Your objective: For this exercise, report every line of the material that includes "Locate".

Input material:
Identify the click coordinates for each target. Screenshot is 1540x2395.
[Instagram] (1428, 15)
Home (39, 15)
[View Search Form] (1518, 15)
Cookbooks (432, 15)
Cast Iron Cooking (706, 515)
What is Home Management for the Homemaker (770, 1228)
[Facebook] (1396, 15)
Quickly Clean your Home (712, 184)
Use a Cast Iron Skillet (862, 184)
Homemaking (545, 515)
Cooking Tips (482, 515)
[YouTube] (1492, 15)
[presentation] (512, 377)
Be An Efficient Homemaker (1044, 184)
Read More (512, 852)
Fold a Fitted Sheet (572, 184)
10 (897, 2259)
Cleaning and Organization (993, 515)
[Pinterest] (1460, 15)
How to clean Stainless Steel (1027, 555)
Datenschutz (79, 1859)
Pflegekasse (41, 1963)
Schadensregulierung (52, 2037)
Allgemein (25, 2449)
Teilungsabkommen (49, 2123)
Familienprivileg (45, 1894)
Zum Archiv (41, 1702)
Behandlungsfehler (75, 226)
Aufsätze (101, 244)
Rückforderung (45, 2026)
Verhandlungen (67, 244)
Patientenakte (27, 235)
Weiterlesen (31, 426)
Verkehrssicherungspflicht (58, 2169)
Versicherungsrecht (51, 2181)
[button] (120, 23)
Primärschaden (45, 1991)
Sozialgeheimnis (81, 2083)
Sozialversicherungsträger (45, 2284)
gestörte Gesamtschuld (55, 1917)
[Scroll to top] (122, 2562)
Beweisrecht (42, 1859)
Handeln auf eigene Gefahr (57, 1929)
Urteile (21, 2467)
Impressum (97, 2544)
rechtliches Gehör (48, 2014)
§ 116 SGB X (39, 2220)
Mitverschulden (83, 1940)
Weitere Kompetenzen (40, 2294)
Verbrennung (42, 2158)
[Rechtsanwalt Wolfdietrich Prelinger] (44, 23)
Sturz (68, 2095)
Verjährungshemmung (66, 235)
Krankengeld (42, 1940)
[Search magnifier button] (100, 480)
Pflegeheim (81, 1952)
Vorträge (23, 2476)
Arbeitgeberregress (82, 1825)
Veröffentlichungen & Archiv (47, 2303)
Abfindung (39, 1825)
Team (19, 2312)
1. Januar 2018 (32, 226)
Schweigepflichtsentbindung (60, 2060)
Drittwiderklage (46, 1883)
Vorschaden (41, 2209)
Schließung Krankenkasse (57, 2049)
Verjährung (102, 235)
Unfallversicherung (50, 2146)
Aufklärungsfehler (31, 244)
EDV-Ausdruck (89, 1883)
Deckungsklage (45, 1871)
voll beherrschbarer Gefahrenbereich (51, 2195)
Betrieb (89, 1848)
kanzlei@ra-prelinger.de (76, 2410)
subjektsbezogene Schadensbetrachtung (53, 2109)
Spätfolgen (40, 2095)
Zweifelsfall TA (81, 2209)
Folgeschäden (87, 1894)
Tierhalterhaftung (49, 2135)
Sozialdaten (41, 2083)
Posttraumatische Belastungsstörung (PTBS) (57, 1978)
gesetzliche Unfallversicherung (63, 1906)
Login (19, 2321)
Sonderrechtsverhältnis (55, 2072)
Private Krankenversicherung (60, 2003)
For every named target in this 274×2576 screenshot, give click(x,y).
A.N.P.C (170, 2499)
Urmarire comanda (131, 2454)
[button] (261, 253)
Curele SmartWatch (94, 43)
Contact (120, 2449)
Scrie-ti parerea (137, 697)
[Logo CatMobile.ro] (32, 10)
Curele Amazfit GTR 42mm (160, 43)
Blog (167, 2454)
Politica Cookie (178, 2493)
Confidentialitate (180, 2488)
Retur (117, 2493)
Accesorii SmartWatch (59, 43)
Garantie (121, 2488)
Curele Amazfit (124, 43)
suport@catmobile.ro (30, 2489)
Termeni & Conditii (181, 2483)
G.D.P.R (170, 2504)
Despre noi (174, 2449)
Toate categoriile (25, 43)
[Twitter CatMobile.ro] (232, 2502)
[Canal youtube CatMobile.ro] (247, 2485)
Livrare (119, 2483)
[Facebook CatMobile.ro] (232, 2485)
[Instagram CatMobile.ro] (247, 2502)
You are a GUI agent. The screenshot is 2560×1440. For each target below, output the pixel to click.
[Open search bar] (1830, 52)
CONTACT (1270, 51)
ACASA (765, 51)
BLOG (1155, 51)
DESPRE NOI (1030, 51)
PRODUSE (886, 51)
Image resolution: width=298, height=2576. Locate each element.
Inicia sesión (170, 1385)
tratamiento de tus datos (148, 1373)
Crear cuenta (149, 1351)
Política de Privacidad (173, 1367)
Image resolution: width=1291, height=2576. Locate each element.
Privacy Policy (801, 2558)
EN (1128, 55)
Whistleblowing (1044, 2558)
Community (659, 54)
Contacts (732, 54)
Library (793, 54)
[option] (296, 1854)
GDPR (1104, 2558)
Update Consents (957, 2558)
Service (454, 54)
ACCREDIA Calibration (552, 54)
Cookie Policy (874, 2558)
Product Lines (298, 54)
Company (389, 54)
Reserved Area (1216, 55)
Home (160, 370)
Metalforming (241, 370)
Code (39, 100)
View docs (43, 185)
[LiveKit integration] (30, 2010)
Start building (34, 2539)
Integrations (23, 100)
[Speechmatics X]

Output for this exercise:
Image resolution: width=298, height=2576. Locate each element.
Image resolution: width=1291, height=2576. Locate each element.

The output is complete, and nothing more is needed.